• _Supplied passage_:
Whoever decided to highlight Natural Family Planning during the anniversary of Humanae Vitae did the Church a service. Even if the rest of the year your parish rarely mentions the Church’s countercultural sexual ethic—or that Catholicism offers the remedy for modern sexual confusion—late July at least provides a reminder.
As with Humanae Vitae and late July, so with Donum Vitae and late February.
In 1968, long before the social consequences were visible, Humanae Vitae foresaw the damage contraception would bring. Catholics rightly mention that foresight as evidence of the Church’s supernatural guidance.
Likewise, in 1987, Donum Vitae—issued by the Congregation for the Doctrine of the Faith under then-Cardinal Joseph Ratzinger during the pontificate of Pope St. John Paul II—warned that in vitro fertilization would also prove disastrous. The document argued that IVF violates the dignity of the human embryo by separating procreation from the marital act and undermining both the integrity of marriage and the rights of the child. The technique replaces rather than assists the conjugal act.

• _Data_:
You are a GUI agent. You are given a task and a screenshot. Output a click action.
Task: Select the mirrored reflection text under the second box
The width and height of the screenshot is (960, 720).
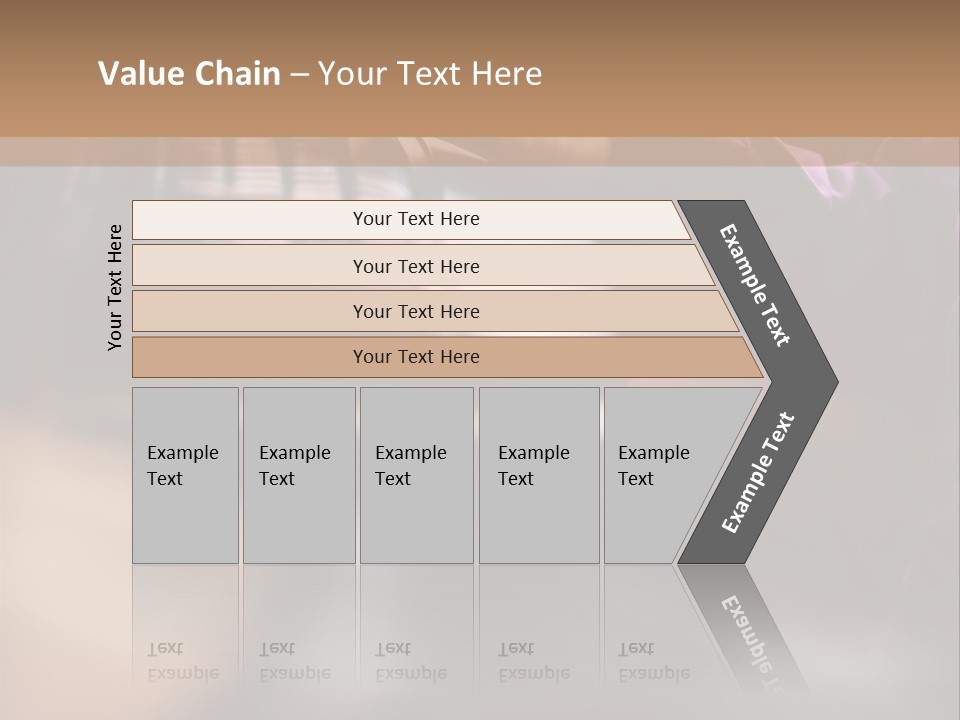(294, 661)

• _Exercise details_: In the text on Humanae Vitae and Donum Vitae, what reason does Donum Vitae give for saying that IVF violates the dignity of the human embryo? Answer in one to three sentences. Rely only on the text, not the data.

• _Reply_: Donum Vitae argued that IVF separates procreation from the marital act and undermines both the integrity of marriage and the rights of the child. It says the technique replaces the conjugal act rather than assisting it.